* [Quoted passage]
Statutory particulars of employment
Pursuant to s1 of the Employment Rights Act 1996 (ERA), employees must be provided with a written statement of the terms and conditions of their employment within two months of commencing work. If the section 1 statement is not given, or is incomplete, and the employee pursues employment tribunal proceedings that incorporate a claim for the failure to provide a section 1 statement, the tribunal may (pursuant to s38 of the Employment Act 2002) award up to four weeks' pay (capped at the maximum weekly amount specified in s227 of the ERA - currently £280).
If an overseas national is to be employed by a UK organisation, the provision of the above information is mandatory. If the individual is to be seconded to a UK organisation but will remain employed overseas, the provision of the above information is good practice, given the statutory UK employment rights that individual will have in any event.

* [Data taken from a collection]
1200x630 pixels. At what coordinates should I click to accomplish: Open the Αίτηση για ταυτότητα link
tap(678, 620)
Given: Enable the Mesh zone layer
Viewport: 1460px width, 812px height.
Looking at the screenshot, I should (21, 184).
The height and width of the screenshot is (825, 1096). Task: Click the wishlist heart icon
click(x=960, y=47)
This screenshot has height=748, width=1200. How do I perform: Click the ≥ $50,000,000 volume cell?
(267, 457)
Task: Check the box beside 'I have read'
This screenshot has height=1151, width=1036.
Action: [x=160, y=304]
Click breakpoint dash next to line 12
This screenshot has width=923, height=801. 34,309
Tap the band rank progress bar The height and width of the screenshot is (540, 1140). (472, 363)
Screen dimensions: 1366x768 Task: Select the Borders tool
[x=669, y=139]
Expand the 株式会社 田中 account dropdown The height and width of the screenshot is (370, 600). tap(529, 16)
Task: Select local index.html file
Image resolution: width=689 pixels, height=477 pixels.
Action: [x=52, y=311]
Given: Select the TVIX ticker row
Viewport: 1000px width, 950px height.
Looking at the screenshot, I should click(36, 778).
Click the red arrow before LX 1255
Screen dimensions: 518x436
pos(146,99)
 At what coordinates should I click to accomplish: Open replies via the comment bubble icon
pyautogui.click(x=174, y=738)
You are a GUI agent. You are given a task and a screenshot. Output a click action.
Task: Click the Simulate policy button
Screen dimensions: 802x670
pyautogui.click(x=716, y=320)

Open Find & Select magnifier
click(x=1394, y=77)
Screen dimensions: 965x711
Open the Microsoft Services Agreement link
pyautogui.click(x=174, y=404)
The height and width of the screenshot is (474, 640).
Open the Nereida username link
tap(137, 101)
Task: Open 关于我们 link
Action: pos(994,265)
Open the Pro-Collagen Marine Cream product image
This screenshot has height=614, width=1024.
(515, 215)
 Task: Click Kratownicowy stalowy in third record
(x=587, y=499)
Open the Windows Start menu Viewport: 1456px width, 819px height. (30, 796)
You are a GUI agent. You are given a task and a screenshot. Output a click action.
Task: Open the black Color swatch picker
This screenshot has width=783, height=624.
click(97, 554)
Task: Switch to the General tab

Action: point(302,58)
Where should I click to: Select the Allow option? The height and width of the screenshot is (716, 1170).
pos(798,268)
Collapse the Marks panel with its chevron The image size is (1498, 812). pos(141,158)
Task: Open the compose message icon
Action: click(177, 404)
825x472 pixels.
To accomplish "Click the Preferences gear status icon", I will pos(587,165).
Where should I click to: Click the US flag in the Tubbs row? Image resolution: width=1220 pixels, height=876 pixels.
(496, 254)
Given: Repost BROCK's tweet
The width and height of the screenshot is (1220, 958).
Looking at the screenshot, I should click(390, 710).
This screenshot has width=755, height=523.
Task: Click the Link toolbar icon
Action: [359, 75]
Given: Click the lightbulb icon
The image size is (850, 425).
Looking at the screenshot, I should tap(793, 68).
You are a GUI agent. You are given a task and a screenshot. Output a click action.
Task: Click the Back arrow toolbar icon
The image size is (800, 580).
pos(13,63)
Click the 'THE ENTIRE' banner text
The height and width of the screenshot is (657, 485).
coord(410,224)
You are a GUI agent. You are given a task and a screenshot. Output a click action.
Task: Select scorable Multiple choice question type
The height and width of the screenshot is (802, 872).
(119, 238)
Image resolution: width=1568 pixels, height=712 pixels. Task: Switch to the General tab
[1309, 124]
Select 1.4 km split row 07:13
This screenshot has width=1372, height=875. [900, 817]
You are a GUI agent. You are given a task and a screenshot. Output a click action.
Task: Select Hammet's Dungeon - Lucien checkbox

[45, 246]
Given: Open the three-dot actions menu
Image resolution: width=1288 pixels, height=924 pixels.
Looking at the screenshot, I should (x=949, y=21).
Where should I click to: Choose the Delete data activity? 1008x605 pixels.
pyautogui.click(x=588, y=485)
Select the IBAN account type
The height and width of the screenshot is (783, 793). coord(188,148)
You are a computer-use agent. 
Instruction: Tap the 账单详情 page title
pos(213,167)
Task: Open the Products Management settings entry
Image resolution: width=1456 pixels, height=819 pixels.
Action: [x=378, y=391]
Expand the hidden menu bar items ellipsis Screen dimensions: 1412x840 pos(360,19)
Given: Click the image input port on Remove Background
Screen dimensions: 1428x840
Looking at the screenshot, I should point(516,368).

* [Challenges]
a – Check each statement against the passage on statutory particulars of employment. Answer yes or no for each, and quote the words that decide it. (i) Employees must receive the written statement within two months of starting work. (ii) A tribunal may award up to six weeks' pay for failure to provide the statement. (iii) Providing the information is mandatory for an individual seconded to a UK organisation who remains employed overseas.
b – Retype the part of the passage on statutory particulars of employment starting at "If an overseas" and ending at "in any event.".
The material comes from a separate source.

* [The solutions]
a –
(i) Yes: "within two months of commencing work"
(ii) No: "award up to four weeks' pay"
(iii) No: "the provision of the above information is good practice"

b –
If an overseas national is to be employed by a UK organisation, the provision of the above information is mandatory. If the individual is to be seconded to a UK organisation but will remain employed overseas, the provision of the above information is good practice, given the statutory UK employment rights that individual will have in any event.